Word and element location data
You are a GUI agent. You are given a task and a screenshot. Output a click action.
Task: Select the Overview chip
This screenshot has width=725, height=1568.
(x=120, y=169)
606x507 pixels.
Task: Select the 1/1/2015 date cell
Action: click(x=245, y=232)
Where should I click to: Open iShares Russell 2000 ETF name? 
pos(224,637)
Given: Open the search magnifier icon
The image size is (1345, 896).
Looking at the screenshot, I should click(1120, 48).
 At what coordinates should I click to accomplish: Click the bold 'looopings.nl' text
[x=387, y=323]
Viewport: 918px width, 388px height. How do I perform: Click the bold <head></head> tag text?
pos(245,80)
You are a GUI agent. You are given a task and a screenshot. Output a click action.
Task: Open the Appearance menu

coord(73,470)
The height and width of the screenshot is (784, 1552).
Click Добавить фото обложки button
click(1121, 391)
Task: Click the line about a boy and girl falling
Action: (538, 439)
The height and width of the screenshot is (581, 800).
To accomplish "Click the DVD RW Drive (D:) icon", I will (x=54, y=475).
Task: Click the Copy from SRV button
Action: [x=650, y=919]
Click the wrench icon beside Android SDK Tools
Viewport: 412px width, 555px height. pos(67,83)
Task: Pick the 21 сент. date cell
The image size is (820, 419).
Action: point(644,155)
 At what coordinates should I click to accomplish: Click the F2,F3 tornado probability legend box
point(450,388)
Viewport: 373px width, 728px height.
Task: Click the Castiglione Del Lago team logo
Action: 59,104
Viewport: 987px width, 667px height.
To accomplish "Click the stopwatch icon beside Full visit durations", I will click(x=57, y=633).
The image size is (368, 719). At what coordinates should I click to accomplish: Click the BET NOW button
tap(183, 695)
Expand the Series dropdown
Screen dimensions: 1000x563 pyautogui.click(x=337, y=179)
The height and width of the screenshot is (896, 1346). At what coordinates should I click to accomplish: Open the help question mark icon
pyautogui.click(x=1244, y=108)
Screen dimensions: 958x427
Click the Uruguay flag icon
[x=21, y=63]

[Description of the task] Turn these lines into a numbered list, leaving out any blank lines.

[Exercise answer]
1. You are a GUI agent. You are given a task and a screenshot. Output a click action.
2. Task: Select the Overview chip
3. This screenshot has width=725, height=1568.
4. (x=120, y=169)
5. 606x507 pixels.
6. Task: Select the 1/1/2015 date cell
7. Action: click(x=245, y=232)
8. Where should I click to: Open iShares Russell 2000 ETF name? 
9. pos(224,637)
10. Given: Open the search magnifier icon
11. The image size is (1345, 896).
12. Looking at the screenshot, I should click(1120, 48).
13.  At what coordinates should I click to accomplish: Click the bold 'looopings.nl' text
14. [x=387, y=323]
15. Viewport: 918px width, 388px height. How do I perform: Click the bold <head></head> tag text?
16. pos(245,80)
17. You are a GUI agent. You are given a task and a screenshot. Output a click action.
18. Task: Open the Appearance menu
19. coord(73,470)
20. The height and width of the screenshot is (784, 1552).
21. Click Добавить фото обложки button
22. click(1121, 391)
23. Task: Click the line about a boy and girl falling
24. Action: (538, 439)
25. The height and width of the screenshot is (581, 800).
26. To accomplish "Click the DVD RW Drive (D:) icon", I will (x=54, y=475).
27. Task: Click the Copy from SRV button
28. Action: [x=650, y=919]
29. Click the wrench icon beside Android SDK Tools
30. Viewport: 412px width, 555px height. pos(67,83)
31. Task: Pick the 21 сент. date cell
32. The image size is (820, 419).
33. Action: point(644,155)
34.  At what coordinates should I click to accomplish: Click the F2,F3 tornado probability legend box
35. point(450,388)
36. Viewport: 373px width, 728px height.
37. Task: Click the Castiglione Del Lago team logo
38. Action: 59,104
39. Viewport: 987px width, 667px height.
40. To accomplish "Click the stopwatch icon beside Full visit durations", I will click(x=57, y=633).
41. The image size is (368, 719). At what coordinates should I click to accomplish: Click the BET NOW button
42. tap(183, 695)
43. Expand the Series dropdown
44. Screen dimensions: 1000x563 pyautogui.click(x=337, y=179)
45. The height and width of the screenshot is (896, 1346). At what coordinates should I click to accomplish: Open the help question mark icon
46. pyautogui.click(x=1244, y=108)
47. Screen dimensions: 958x427
48. Click the Uruguay flag icon
49. [x=21, y=63]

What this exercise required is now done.